As an example, first consider the following code which converts a TSFrame
object into a DataFrame
, a TimeArray
and a CSV
file respectively.
julia> using TSFrames, TimeSeries, Dates, DataFrames, CSV;
julia> dates = Date(2018, 1, 1):Day(1):Date(2018, 12, 31)
Date("2018-01-01"):Day(1):Date("2018-12-31")
julia> ts = TSFrame(DataFrame(Index = dates, x1 = 1:365));
# conversion to DataFrames
julia> df = DataFrame(ts);
# conversion to TimeArray
julia> timeArray = TimeArray(ts, timestamp = :Index);
# writing to CSV
julia> CSV.write("ts.csv", ts);
Next, here is some code which converts a DataFrame
, a TimeArray
and a CSV
file to a TSFrame
object.
julia> using TSFrames, DataFrames, CSV, TimeSeries, Dates;
# converting DataFrame to TSFrame
julia> ts = TSFrame(DataFrame(Index=1:10, x1=1:10));
# converting from TimeArray to TSFrame
julia> dates = Date(2018, 1, 1):Day(1):Date(2018, 12, 31)
Date("2018-01-01"):Day(1):Date("2018-12-31")
julia> ta = TimeArray(dates, rand(length(dates)));
julia> ts = TSFrame(ta);
# converting from CSV to TSFrame
julia> CSV.read("ts.csv", TSFrame);
This discussion warrants a note about how we've implemented the Tables.jl
interfaces.

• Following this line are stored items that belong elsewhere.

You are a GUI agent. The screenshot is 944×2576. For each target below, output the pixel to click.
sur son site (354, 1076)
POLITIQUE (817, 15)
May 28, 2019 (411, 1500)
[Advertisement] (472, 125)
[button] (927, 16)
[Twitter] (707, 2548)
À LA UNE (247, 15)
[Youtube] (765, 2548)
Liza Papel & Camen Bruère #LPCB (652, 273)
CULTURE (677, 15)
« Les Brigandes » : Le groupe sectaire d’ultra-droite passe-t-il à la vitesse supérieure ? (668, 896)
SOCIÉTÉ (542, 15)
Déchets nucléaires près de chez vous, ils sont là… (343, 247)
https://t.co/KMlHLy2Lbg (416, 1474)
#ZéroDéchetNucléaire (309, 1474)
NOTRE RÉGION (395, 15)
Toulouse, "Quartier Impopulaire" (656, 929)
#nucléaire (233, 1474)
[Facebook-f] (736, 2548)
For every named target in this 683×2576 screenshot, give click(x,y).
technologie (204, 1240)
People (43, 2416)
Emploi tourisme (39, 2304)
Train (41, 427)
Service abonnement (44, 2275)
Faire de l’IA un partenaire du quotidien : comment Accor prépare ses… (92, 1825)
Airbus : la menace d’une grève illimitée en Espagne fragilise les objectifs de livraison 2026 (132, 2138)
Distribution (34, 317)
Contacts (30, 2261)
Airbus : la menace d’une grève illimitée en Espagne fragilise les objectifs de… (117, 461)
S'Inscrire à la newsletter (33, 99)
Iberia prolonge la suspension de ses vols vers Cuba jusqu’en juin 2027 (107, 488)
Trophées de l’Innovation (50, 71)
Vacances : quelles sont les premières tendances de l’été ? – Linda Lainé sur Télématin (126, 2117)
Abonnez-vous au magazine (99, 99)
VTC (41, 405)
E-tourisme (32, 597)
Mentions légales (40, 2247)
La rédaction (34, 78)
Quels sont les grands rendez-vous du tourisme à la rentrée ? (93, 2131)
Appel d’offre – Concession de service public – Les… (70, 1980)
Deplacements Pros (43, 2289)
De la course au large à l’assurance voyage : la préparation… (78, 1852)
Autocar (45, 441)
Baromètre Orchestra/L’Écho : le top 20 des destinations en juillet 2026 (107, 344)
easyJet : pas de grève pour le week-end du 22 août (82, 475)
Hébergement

Since TSFrame
objects are nothing but a wrapper around a DataFrame
, our implementations of these interfaces just call DataFrames.jl
's implementations. Moreover, while constructing TSFrame
objects out of other Tables.jl compatible types, our constructor first converts the input table to a DataFrame
, and then converts the DataFrame
to a TSFrame
object.